Cemal’imin ardından

Bu çarh-ı bî-vefâ hâlin görüp kimdir dilin bağlar
Gelenler dâr-ı dünyâya meğer gitmez sanmışdır

Veciz bir şekilde ifade ettiği gibi dünyadan hiç gitmeyeceğimizi düşünüp eşimizi dostumuzu ihmal ettik.

Kara, kışa, soğuğa rağmen İstinye’ye sığmayan kalabalıkları görünce ne kadar değerli bir dostumu kaybettiğimi daha iyi anladım.

Tanıdığım ve bildiğim Cemal’in iyi bir insan ve mümin olduğuna, bu yalan dünyanın işve ve hilelerine kanmadığına, imtihanı yüz akıyla geçtiğine şehadet ederim.
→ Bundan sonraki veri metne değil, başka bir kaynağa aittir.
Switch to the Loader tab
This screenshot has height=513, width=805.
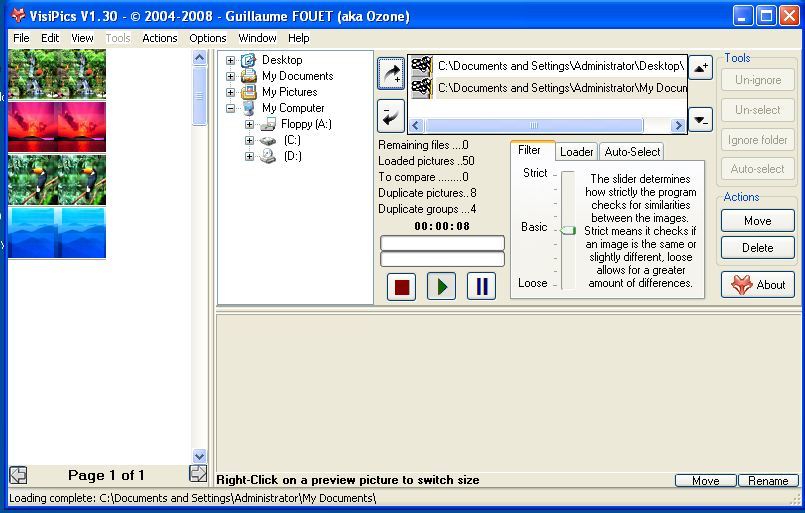tap(576, 152)
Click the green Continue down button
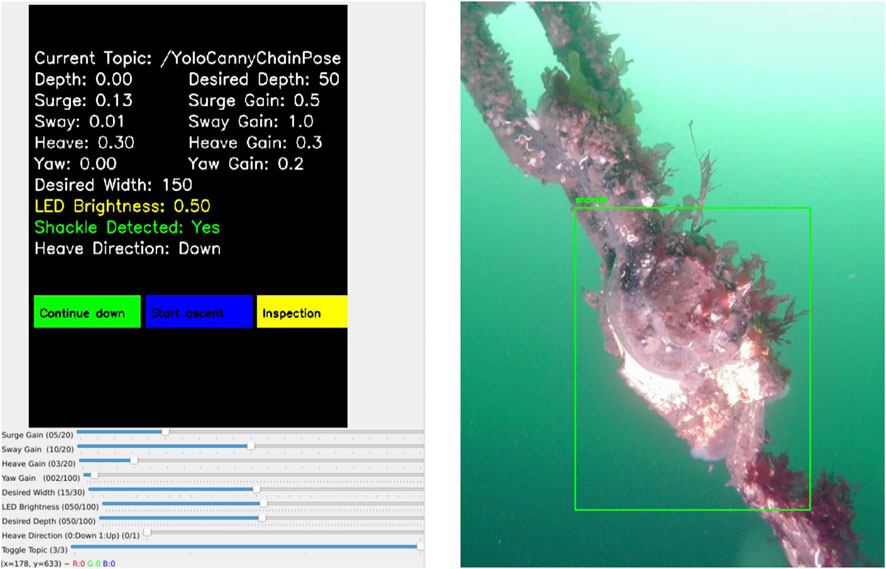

Yakışıklı idi, hocaların arabasının olmadığı bir dönemde arabası vardı ama ne şımardı ne havasını attı. Arkadaşlarından muhabbeti, hocalarından hürmetini esirgemedi. Eminim öğrencilerini sevmekte cimri davranmamıştır.

Cemal çok ama çok iyi bir insandı. Rikkat sahibi idi. Merhamet ve vicdan onda adeta tecessüm etmişti.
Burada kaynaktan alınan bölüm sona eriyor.